I had started to tell the story of us; how we almost met years ago during some of our darkest times; how we were drawn together when we finally did meet; our first touch, our first kiss, and many more firsts, private or otherwise... but as always, it took writing and discarding many words to figure out what I really needed to say; what really important.

In the moment our awarenesses met, our worlds collided with the subtelty of a bolt of lightning. It was a moment, a charged touch... a moment that changed everything.

Five weeks, near-constant contact, and two long dates later, we are still catching up, learning each other's minds, hearts, and bodies as our souls continue to merrily frolic ahead, giggling in shared glee as they taunt us with promises of even more wonderful things ahead.

For we have found, in each other, the home that we have struggled so long to individually create. We are two sides of the same coin, united in a balance we've always thought, yet never quite believed, to be possible.

Even as I write this, we are still growing stronger, not just as a pair of newly-united kindred spirits, but also in our own individualities. I feel more myself, she feels more herself; we both feel alive, connected, and at long, long last... we are no longer alone in this vast universe.

...Welcome home, Dale.


Posted by Solomon Peachy | Permanent link & Comments | File under: Life and other BS

June 06, 2014 @ 16:47 EDT

Walking in Beauty

Outside my place of work, there is a now-defunct golf corse. The northern 2/3rds is slated to be developed into another generic office park, while the southern third, which I can see through my window, is expected to remain as green space.

I have worked across from this green space for the better part of a year. Until a couple of months ago, it was reasonably maintained, but since then it has been allowed to lie fallow, slowly returning from its former gently-sculpted purpose to a much more natural, dissheveled state.

This afternoon, I went for a walk.

This afternoon is the first time I stepped out onto this space, after eleven months of parking my car not three feet from its threshold.

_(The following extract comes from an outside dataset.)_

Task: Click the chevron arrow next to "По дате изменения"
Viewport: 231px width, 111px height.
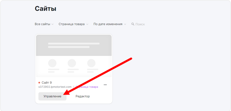Action: [125, 24]
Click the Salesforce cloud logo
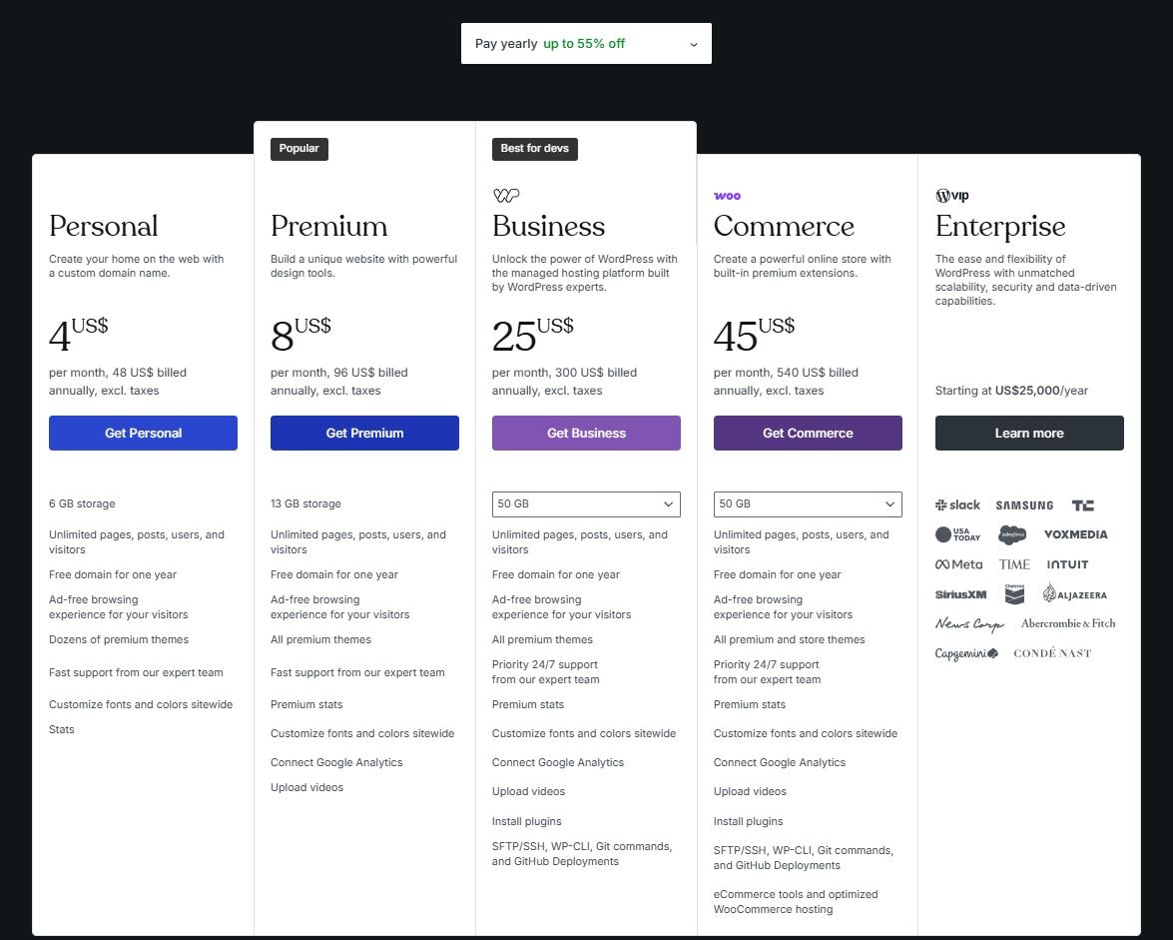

It was not a long walk, in time or distance, but it felt like both an instant and an eternity. I stepped out with my head spinning, both literally and metaphorically, needing to get out of the disconnected, artificial confines of a high-tech semiconductor design facility, needing something natural and real, needing to stretch my stiff limbs, needing to move about in the natural chaos of live.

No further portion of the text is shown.